[Exercise prompt]: Reproduce the listing that follows so that each line matches the original exactly.

↓↓↓

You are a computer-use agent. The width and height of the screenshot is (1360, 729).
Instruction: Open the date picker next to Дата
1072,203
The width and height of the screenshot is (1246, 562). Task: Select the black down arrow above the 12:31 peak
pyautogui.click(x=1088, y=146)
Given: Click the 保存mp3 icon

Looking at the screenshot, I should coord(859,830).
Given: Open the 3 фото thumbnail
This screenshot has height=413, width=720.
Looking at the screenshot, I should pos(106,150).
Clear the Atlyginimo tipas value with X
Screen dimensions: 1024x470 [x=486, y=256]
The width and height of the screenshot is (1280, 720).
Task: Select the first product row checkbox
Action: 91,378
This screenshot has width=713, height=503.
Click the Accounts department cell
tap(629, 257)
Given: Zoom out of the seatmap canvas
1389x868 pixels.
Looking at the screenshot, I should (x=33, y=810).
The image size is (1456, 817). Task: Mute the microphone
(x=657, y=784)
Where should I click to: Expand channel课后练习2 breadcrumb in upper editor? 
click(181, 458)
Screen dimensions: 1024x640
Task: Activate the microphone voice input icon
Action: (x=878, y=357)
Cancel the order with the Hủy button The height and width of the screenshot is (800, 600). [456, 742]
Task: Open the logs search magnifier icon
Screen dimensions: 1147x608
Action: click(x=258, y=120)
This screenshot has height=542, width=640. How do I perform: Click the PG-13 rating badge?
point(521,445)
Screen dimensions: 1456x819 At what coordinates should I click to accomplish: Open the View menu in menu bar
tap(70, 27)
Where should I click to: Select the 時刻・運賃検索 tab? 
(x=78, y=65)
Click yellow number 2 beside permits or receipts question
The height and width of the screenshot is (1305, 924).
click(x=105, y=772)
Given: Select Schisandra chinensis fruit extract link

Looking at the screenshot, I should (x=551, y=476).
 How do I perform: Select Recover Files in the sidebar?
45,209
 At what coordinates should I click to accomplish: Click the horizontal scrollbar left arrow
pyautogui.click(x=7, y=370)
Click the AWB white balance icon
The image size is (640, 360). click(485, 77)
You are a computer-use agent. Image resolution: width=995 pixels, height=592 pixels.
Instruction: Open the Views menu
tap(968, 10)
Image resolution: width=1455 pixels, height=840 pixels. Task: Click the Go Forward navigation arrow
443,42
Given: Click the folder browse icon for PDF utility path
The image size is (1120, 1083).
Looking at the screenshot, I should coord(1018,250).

↑↑↑

[Your solution]:
You are a computer-use agent. The width and height of the screenshot is (1360, 729).
Instruction: Open the date picker next to Дата
1072,203
The width and height of the screenshot is (1246, 562). Task: Select the black down arrow above the 12:31 peak
pyautogui.click(x=1088, y=146)
Given: Click the 保存mp3 icon

Looking at the screenshot, I should coord(859,830).
Given: Open the 3 фото thumbnail
This screenshot has height=413, width=720.
Looking at the screenshot, I should pos(106,150).
Clear the Atlyginimo tipas value with X
Screen dimensions: 1024x470 [x=486, y=256]
The width and height of the screenshot is (1280, 720).
Task: Select the first product row checkbox
Action: 91,378
This screenshot has width=713, height=503.
Click the Accounts department cell
tap(629, 257)
Given: Zoom out of the seatmap canvas
1389x868 pixels.
Looking at the screenshot, I should (x=33, y=810).
The image size is (1456, 817). Task: Mute the microphone
(x=657, y=784)
Where should I click to: Expand channel课后练习2 breadcrumb in upper editor? 
click(181, 458)
Screen dimensions: 1024x640
Task: Activate the microphone voice input icon
Action: (x=878, y=357)
Cancel the order with the Hủy button The height and width of the screenshot is (800, 600). [456, 742]
Task: Open the logs search magnifier icon
Screen dimensions: 1147x608
Action: click(x=258, y=120)
This screenshot has height=542, width=640. How do I perform: Click the PG-13 rating badge?
point(521,445)
Screen dimensions: 1456x819 At what coordinates should I click to accomplish: Open the View menu in menu bar
tap(70, 27)
Where should I click to: Select the 時刻・運賃検索 tab? 
(x=78, y=65)
Click yellow number 2 beside permits or receipts question
The height and width of the screenshot is (1305, 924).
click(x=105, y=772)
Given: Select Schisandra chinensis fruit extract link

Looking at the screenshot, I should (x=551, y=476).
 How do I perform: Select Recover Files in the sidebar?
45,209
 At what coordinates should I click to accomplish: Click the horizontal scrollbar left arrow
pyautogui.click(x=7, y=370)
Click the AWB white balance icon
The image size is (640, 360). click(485, 77)
You are a computer-use agent. Image resolution: width=995 pixels, height=592 pixels.
Instruction: Open the Views menu
tap(968, 10)
Image resolution: width=1455 pixels, height=840 pixels. Task: Click the Go Forward navigation arrow
443,42
Given: Click the folder browse icon for PDF utility path
The image size is (1120, 1083).
Looking at the screenshot, I should coord(1018,250).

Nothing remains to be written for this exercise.